• **Required action**
Please copy out the lines in the entries that contain "computer".

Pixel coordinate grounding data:
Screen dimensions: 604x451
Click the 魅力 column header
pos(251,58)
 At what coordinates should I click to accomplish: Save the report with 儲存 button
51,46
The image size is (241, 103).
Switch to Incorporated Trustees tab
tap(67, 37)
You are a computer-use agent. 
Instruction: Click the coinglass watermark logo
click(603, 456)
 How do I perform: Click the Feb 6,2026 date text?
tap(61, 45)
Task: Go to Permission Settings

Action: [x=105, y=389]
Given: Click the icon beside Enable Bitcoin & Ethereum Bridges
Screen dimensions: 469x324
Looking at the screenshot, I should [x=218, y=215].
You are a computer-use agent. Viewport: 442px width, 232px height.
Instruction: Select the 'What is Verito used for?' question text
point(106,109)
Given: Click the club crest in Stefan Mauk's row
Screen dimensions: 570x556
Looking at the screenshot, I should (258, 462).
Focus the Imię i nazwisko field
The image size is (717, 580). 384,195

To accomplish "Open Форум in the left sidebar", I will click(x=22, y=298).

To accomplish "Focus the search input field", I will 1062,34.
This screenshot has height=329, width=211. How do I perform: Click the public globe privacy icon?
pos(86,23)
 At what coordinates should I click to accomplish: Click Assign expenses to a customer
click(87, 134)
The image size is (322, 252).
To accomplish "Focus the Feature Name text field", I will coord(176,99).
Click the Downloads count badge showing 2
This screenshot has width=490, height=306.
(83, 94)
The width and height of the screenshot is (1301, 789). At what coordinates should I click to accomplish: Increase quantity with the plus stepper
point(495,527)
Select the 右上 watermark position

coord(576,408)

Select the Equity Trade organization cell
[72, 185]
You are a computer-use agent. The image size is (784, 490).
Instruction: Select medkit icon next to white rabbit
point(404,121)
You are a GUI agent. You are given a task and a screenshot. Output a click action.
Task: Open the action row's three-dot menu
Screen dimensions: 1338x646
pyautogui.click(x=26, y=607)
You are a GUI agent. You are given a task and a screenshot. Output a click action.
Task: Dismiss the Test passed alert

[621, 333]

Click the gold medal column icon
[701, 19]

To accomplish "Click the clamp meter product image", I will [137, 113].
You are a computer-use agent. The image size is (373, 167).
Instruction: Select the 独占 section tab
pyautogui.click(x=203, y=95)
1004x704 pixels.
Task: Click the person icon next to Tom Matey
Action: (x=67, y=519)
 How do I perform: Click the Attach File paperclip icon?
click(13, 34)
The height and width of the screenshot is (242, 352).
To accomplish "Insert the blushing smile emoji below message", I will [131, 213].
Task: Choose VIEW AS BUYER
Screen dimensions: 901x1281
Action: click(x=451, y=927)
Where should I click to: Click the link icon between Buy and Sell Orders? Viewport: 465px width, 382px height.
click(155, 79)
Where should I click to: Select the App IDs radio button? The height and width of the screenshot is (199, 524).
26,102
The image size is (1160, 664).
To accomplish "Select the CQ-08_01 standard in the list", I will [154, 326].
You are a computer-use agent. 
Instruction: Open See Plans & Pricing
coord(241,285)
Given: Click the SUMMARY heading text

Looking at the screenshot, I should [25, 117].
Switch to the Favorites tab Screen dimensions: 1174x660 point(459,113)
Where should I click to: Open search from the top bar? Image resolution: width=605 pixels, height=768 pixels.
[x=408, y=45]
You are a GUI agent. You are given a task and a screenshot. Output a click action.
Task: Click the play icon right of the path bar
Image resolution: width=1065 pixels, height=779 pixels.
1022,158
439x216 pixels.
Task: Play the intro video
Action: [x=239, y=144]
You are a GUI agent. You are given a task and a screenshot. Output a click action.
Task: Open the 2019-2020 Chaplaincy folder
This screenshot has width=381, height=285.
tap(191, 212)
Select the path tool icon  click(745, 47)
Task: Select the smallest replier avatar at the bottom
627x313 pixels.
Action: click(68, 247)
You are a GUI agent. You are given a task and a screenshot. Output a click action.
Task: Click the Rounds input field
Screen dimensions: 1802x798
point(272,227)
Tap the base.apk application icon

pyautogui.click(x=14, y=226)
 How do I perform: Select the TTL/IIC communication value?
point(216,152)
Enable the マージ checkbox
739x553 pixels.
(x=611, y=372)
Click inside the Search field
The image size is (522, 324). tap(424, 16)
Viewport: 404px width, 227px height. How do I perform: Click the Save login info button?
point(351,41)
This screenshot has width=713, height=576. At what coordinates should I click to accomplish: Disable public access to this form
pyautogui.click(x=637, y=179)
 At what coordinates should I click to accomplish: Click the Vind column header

• **Task result**
You are a computer-use agent. 
You are a computer-use agent. Viewport: 442px width, 232px height.
You are a computer-use agent. The image size is (784, 490).
You are a computer-use agent. The image size is (373, 167).
You are a computer-use agent. 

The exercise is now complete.